(Extracted records)
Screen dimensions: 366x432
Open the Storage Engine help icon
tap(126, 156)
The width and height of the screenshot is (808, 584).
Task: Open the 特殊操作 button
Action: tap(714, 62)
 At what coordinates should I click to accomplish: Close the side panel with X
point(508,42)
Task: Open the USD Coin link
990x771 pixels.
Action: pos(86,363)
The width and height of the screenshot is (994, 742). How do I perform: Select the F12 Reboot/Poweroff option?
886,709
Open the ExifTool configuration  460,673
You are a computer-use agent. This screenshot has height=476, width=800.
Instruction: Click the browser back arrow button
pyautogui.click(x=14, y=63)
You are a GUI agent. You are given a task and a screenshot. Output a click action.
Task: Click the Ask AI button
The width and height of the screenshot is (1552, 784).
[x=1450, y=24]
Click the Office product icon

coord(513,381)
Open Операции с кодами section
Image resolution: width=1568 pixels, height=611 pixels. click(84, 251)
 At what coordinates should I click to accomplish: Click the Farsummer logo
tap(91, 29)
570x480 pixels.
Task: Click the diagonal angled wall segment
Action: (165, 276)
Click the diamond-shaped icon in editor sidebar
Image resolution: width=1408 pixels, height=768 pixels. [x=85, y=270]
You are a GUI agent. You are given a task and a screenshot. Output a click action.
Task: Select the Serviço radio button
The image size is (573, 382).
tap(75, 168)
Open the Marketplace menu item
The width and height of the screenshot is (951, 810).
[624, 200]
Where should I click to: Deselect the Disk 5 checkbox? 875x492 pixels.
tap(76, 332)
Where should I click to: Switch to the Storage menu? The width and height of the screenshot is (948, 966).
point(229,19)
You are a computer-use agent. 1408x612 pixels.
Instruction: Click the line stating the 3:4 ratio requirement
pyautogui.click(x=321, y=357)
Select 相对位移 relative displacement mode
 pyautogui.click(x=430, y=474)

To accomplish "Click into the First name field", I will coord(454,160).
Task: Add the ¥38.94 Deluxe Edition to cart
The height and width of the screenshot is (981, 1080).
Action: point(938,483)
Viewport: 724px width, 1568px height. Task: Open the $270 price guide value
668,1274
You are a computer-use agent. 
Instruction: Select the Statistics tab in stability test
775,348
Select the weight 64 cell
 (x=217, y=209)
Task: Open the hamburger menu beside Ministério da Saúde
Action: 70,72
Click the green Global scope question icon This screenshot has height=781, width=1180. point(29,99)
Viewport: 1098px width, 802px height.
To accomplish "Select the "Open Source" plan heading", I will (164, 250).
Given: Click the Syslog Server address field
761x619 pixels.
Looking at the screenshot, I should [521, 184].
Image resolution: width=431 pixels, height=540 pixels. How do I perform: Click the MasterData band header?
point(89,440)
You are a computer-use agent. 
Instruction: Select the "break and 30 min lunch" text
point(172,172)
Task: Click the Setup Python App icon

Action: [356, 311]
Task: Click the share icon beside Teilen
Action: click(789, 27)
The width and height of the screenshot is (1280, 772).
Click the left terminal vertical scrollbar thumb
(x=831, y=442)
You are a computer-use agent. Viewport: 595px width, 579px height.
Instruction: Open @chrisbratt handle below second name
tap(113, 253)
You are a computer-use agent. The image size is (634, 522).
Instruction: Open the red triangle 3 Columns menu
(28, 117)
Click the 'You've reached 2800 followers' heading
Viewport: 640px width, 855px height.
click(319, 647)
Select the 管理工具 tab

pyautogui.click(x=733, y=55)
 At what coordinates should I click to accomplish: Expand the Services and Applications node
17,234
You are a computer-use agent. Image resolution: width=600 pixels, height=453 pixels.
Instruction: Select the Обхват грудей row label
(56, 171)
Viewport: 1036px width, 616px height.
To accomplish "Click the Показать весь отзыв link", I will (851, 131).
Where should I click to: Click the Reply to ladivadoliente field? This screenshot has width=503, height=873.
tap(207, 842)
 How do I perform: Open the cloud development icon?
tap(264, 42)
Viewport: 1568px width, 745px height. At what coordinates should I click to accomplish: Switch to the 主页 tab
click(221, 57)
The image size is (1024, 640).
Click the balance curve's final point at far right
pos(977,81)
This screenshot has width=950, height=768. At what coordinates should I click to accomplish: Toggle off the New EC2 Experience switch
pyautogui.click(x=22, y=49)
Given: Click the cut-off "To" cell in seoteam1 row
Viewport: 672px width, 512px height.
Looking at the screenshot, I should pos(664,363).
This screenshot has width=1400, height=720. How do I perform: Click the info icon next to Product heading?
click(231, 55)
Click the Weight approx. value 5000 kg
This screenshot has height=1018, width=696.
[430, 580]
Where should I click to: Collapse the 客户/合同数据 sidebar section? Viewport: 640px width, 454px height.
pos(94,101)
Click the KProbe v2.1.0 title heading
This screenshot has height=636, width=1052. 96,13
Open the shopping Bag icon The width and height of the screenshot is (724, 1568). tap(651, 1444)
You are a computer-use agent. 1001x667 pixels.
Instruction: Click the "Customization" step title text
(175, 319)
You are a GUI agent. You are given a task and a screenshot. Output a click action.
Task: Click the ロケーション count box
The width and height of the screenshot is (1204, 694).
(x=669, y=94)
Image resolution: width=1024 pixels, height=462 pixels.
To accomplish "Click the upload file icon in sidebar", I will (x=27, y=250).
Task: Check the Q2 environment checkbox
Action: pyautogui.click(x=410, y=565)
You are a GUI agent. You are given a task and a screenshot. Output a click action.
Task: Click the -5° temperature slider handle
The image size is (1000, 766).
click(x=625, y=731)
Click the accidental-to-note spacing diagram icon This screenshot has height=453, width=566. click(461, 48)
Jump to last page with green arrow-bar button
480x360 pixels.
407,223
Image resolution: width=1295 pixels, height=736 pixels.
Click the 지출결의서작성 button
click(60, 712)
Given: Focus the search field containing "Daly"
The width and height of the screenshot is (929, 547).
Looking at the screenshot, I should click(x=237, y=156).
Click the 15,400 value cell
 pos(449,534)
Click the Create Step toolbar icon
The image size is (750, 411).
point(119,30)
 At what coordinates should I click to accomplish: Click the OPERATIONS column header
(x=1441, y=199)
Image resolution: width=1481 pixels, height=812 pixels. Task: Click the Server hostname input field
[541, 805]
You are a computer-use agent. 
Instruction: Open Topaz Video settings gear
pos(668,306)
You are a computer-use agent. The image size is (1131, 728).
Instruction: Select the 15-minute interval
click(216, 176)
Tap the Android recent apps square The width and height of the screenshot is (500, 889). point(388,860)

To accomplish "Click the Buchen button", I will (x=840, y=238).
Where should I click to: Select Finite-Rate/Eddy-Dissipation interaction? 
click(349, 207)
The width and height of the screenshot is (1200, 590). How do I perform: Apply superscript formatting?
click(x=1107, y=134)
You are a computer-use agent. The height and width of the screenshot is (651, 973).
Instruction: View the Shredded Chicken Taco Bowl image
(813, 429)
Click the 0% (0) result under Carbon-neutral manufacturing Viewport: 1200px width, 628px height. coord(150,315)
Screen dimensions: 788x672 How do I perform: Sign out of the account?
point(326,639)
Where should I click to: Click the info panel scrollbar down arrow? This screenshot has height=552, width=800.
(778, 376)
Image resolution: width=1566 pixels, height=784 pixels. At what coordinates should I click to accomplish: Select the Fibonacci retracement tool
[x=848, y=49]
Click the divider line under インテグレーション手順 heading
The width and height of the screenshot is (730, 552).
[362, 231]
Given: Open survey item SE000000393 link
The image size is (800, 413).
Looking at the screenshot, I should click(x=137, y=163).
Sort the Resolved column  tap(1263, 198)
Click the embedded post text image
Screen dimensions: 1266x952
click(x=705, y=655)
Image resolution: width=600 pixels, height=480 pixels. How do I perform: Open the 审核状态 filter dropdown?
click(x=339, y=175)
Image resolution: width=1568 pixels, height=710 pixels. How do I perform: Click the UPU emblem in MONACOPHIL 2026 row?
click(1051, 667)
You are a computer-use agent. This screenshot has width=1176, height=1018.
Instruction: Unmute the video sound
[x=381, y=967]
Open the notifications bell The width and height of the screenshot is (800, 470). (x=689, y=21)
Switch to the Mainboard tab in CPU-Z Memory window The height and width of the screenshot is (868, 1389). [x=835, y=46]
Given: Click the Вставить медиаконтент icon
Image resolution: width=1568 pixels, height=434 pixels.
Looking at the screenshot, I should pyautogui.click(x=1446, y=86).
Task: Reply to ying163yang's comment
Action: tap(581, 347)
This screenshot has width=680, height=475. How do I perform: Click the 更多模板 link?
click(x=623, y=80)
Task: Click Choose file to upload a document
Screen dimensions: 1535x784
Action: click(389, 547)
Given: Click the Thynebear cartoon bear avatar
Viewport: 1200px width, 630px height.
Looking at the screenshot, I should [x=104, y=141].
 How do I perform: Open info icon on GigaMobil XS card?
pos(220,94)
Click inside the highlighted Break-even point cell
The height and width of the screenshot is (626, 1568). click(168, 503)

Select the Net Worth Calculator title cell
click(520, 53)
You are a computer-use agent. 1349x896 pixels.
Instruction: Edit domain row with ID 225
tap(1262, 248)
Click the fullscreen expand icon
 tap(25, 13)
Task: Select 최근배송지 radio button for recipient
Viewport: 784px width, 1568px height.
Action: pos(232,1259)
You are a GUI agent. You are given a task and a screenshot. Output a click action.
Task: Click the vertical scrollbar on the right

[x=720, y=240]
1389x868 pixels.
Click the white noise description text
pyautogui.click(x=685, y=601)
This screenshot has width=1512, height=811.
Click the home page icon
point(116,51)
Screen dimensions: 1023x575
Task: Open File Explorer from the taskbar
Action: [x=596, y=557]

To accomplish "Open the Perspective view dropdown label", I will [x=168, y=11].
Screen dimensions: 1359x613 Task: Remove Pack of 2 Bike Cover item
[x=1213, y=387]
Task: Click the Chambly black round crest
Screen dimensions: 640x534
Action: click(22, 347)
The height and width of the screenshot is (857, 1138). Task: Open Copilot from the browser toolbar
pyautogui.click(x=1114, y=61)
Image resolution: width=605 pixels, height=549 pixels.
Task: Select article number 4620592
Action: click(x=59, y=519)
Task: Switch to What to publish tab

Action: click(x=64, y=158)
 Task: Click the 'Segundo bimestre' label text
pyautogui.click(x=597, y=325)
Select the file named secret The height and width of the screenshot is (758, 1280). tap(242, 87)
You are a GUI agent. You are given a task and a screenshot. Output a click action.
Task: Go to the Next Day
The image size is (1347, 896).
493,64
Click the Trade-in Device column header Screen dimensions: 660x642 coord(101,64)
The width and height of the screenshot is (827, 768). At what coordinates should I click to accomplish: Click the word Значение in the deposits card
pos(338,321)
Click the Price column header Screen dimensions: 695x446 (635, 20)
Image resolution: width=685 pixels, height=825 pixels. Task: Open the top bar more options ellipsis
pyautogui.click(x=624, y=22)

_THE TASK_
Which lines of the records hold the string "radio"? Copy each one.

_ANSWER TO THE PROBLEM_
Task: Select the Serviço radio button
Task: Select 최근배송지 radio button for recipient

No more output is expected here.